You know what Ellensburg is well known for? Being really fracking windy. And hell if it wasn’t living up to that expectation during our crit. I’m nervous again. I don’t want to get lapped. Even though this is all of the third crit I’ve ever raced (and yesterday I got an inkling of how much faster my competition was), my pride cried out that I not get dropped. I’m a stubborn jackass like that.

This crit is fast, flat, and non-technical. The wind makes it so that on the back half, I’m barely pushing the pedals and still hitting 27-28 mph. Two left hand turns later and WHAM! Every time we rounded the corner into the side wind, the paceline would shift over to the very edge of the road.
“Oh hey, they’re totally guttering me. That’s cool. I’ve never seen anyone actually do this before.” 5 LAPS LATER…”No wait, guttering is not cool. In fact it sucks. Please let me draft off you again?”

(For the uninitiated, “guttering” is a tactic used in racing when there’s a side wind. Cyclists get a big benefit from drafting (or letting the guy in front of them block the wind.) so when there’s a side wind, you want to position yourself to the side of the guy in front, instead of straight behind him. Smart cyclists will move all the way to the edge of the road in a side wind so if you try and draft of them, you end up in the gutter. Hence the name of the term.)

I pretty much kept getting yo-yo’d off the back only to catch the wheel of one of the three Whitman girls and let them pull me back to the main pack (and by main pack, I mean 4 people.) so when the crit was half over and I still hadn’t been dropped yet, my stubbornness kicked into overdrive and I became determined to finish the race with the pack. (I should note that while I may have avoided getting completely dropped, I definitely did not take a single pull on the front and was comparatively doing less work than the rest of the field that was rotating pulls.)

Fun thing about crits (and by fun thing, I mean extremely painful thing) is that scattered throughout the race are “prem” laps where the race official rings a bell signaling that whoever wins the next lap gets a prize (in collegiate, it goes 4 deep, but all you win are more points.) In the A’s I quickly discovered prem laps mean mad dash sprints for the line while I invariably went off the back and had to work my way back on.

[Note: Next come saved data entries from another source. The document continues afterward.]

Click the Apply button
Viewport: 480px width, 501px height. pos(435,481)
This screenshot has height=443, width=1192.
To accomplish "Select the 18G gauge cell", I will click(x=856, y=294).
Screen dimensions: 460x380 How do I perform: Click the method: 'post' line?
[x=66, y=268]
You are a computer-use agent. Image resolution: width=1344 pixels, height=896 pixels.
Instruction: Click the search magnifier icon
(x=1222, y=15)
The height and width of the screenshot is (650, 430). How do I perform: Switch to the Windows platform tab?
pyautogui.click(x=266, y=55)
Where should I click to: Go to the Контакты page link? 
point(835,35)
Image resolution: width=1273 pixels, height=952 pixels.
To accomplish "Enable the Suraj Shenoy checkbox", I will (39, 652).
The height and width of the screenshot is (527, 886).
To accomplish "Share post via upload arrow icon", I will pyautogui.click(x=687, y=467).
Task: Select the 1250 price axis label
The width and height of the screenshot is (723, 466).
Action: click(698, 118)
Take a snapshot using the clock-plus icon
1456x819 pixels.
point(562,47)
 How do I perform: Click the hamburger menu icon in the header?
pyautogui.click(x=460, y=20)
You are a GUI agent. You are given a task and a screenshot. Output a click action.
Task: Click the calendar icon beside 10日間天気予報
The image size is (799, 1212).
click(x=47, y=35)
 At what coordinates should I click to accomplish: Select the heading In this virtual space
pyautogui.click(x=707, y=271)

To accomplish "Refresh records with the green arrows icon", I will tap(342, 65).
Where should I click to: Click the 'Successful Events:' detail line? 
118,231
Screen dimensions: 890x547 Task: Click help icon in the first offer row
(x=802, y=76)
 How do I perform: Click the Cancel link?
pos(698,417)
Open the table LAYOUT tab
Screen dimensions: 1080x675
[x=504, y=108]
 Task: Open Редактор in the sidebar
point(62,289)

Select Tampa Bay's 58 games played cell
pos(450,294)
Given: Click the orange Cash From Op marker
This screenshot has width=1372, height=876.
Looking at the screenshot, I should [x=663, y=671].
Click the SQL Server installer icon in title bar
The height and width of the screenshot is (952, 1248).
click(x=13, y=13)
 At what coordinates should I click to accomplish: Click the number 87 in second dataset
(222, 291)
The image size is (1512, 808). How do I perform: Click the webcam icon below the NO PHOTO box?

And that’s exactly what happened for the first 5 prems in our crit. On the last prem however, one of the PSU riders wasn’t sprinting as fast as she had the previous laps, and I was sitting close enough to her wheel that I decided, “fuck it” and went for the prem, stealing the 1 point from PSU.
Inside I was doing an internal happy dance. You have no idea how ridiculously proud of that one point I was. Portland must have noticed because as she passed me I heard, “Hey Washington, you can pull too you know!”

Aw, hell. I did not want any attention on myself. I was just trying to survive the race without embarrassing myself. If I had a tail, it would have been tucked between my legs. Unconsciously, I hunched my shoulders and ducked my head—trying to make myself as small as possible as I situated myself at the back of the pack once more. Hoping to go back to being invisible. Inwardly though, I was still smirking a bit. (I’d picked up on a bit of rivalry between some of my teammates and some of the Portland kids—we were fighting it out for first place in the team division—so I wasn’t too upset about pissing her off.)

With a couple of laps to go, one of the Whitman girls went off the front and the rest of the back just let her go. Eventually, WSU started a chase, but with no help from PSU, Whitman kept her lead and won on a breakaway.

In the pack sprint, I dug deep, called up my last reserves and channeled my best inner Cavendish to take 5th by a couple of inches.  

What a fantastically fun crit. There’s something immensely satisfying about going toe to toe with the big dogs and surviving.